## start DOCUMENT EXTRACT

- Born: 1954 Auckland
- Died: 2015 (aged 60–61) Auckland
- Known for: Performance art works
- Notable work: 'Night piece' and 'Museum piece'

= Linda Buis =

New Zealand performance artist (1954–2015)

Linda Buis (1954–2015) was a performance artist working in New Zealand. With her partner Peter Roche, she created challenging long-durational live works that are now regarded as ‘some of the most important works' performed in New Zealand in the 70s.

== Early years ==
Linda Buis was born in 1954 to Simon and Christine Buis who had emigrated to New Zealand from Holland in the early 1950s. Her father was a photographer and an early member of PhotoForum, so although she did not go to art school, she was familiar with the Auckland art scene. Around 1978 Buis began a relationship with Peter Roche, an art student whose performance work included self-harm and mutilation. Her first presence in his work is shown in a photo taken early in 1979 in which Roche is lying on the floor with his arm bleeding and bandaged; pinned to the wall above him is a photo of Buis and Roche taken by Simon Buis. Basing themselves in Grafton with Buis's eight-year-old son, Buis and Roche worked part-time jobs and Initially had no plans to perform together on the long-term. As their own relationship developed though they both became committed to creating performances that investigated the psychological and social aspects of relationships.

== Buis / Roche ==
Roche and Buis worked together from 1979 to 1986 and presented 25 performances. Many of these works have close associations with performance pieces created in the USA and in particular with those of Marina Abramovic and Ulay. Buis and Roche had the opportunity to see Abramovic and Ulay performing in Christchurch when they were invited to participate in the first edition of ANZART organised by the artist Ian Hunter. In March 1980, in recognition of the continuing series of performances they had made together, the two formally announced their partnership. The announcement was made in conjunction with a series of performances at the photographic gallery Real Pictures.

Photography became increasingly important to the work both as a prop for performing and as a record of the performances themselves. Apart from images taken by Buis and Roche themselves during performances, most of the photographic record was created by artists Gergory Burke and Ron Brownson.

== Selected performance works by Buis and Roche ==
1979 (July) Get The Fuck Out, Got To Get Out, University of Auckland. One of their first joint performances, it was intended to challenge the audience and their expectations by insisting on their participation. The hour-long performance entailed the couple accepting and rejecting a number of different roles. They said of the piece, ‘In some ways our presence in performance can be seen as a prototype, and yet there is also the fact that our audience is never simply an observer... ‘

1979 (October)  Oh Shit No, On The Contrary, Grafton Arts Centre, Auckland. The performance featured a film loop of Buis being repeatedly slapped by Roche while they both challenged each other and Buis's image on the screen. The work was planned to be a solo performance by Roche who commented at the time to Wystan Curnow, ‘When we began working together in 1979, there was no commitment made by either of us to continue a working relationship. Since that time, we have been working together constantly and have developed further and further an involvement in what might be termed the social and psychological conditions of relationship.

## end DOCUMENT EXTRACT
## start MATERIAL

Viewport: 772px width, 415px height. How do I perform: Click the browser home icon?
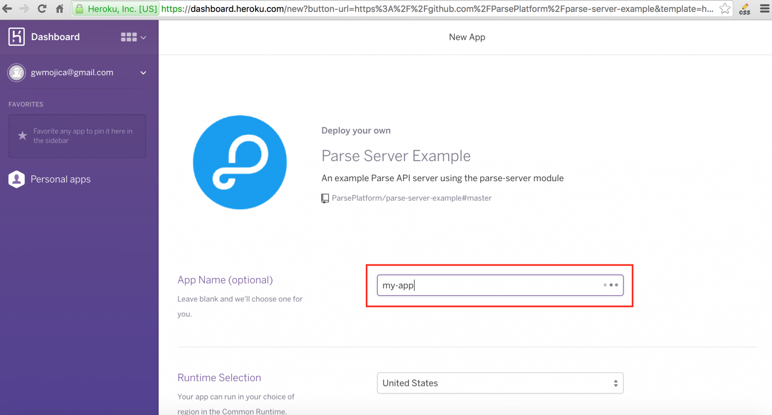[x=59, y=8]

## end MATERIAL

SHORT EXERCISE 1 » According to the article on Linda Buis, at which gallery did the series of performances take place when Buis and Roche formally announced their partnership?
SHORT EXERCISE 2 » Using the article on Linda Buis, explain why Buis was familiar with the Auckland art scene even though she did not attend art school.
SHORT EXERCISE 3 » Please write the next part of the article on Linda Buis, starting right after its final sentence.
The data has nothing to do with what is asked here.

EXPECTED OUTPUT 1 » At the photographic gallery Real Pictures.

EXPECTED OUTPUT 2 » Her father, Simon Buis, was a photographer and an early member of PhotoForum. Through him she came to know the Auckland art scene.

EXPECTED OUTPUT 3 »
1980 (February) Street Piece, Queen Street, Auckland. This performance involved Buis and Roche performing in public during the day on Auckland's Queen Street. The two of them repeatedly crossed and recrossed the busy road while being recorded by Gregory Burke.

1980 (March) Liaison Assertive Cooperative, Real Pictures, Auckland. While the exhibition featured some of Roche's early solo work, it focussed on recent work made with Buis. It included an Abramovic / Ulay homage with Buis and Roche flanking a doorway forcing the audience to brush past them to enter the gallery. Unlike the Abramovic version both Buis and Roche were clothed. Wystan Curnow noted that since Buis had started working with Roche he had moved toward more gallery situated presentations. In Curnow's view the Real Pictures exhibition performances were some of the best work he had seen noting that, ‘Peter's liaison with Linda has given his (now their) work something it needed.’

1980 (August) Museum Piece, Auckland Domain. Buis and Roche performed this work around 3 A.M. in an Auckland park known for violent attacks after dark. Together they walked around the War Memorial Museum, a central feature of the park. They took photographs every 20 minutes knowing that the camera flash gave a good indication where they were to any potential aggressors. These photographs were later displayed as the record of the work. In 1995 Peter Roche and the Museum of New Zealand Te Papa Tongarewa revisited Museum Piece transforming it into a large photo installation.

1981 Eighth Sculpture Triennial, Mildura.

1981 ANZART, Robert McDougall Art Gallery and Art Centre Christchurch. This performance was held at 6AM possibly as a reference to the Abramovic Ulay performance that began at 6PM. As Roche walked up and down one ledge of the building repeatedly lighting and snuffing out candles, Buis crawled blindly, a blanket over her head, along the length of another ledge.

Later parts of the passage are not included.